#### [WHAT THE EXERCISE ASKS]
Rewrite everything from the line containing "This screenshot has height=553, width=1080." down to the line containing "Action: coord(908,325)", swapping "list icon" for "grid icon" and changing nothing else. Give only those lines and omit the pictures.

#### [LISTED ENTRIES]
_ _ _ _

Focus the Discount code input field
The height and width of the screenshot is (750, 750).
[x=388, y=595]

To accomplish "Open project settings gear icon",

_ _ _ _

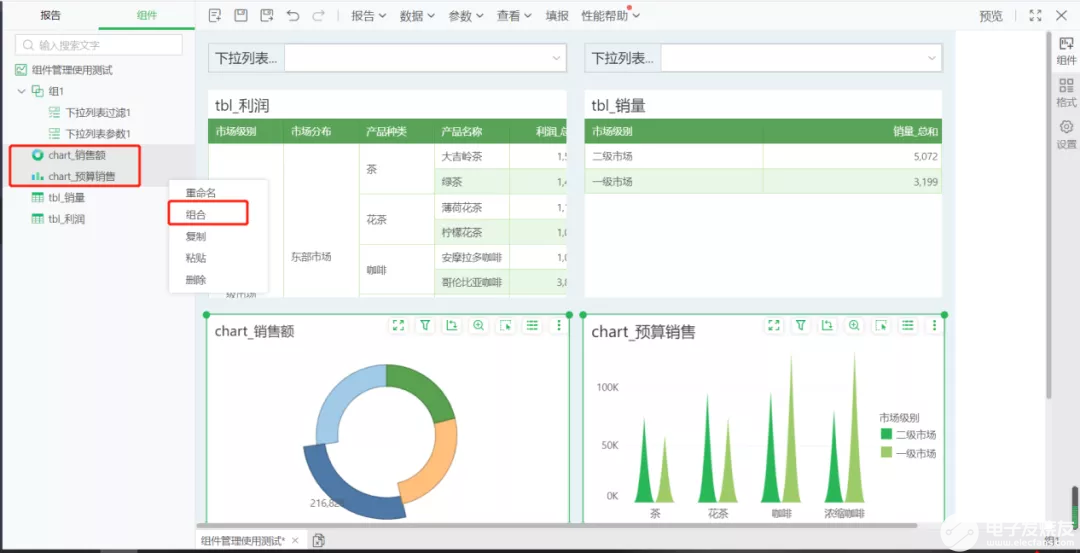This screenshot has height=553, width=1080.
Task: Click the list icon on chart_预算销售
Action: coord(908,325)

_ _ _ _

#### [EXERCISE ANSWER]
This screenshot has height=553, width=1080.
Task: Click the grid icon on chart_预算销售
Action: coord(908,325)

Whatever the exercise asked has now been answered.